DATA TO USE:
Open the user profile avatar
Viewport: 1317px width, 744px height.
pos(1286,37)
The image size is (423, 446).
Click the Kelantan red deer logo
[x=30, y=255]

REQUIRED ACTION:
Retype the material word for word. Add nothing to it.

RESPONSE TO THE TASK:
Open the user profile avatar
Viewport: 1317px width, 744px height.
pos(1286,37)
The image size is (423, 446).
Click the Kelantan red deer logo
[x=30, y=255]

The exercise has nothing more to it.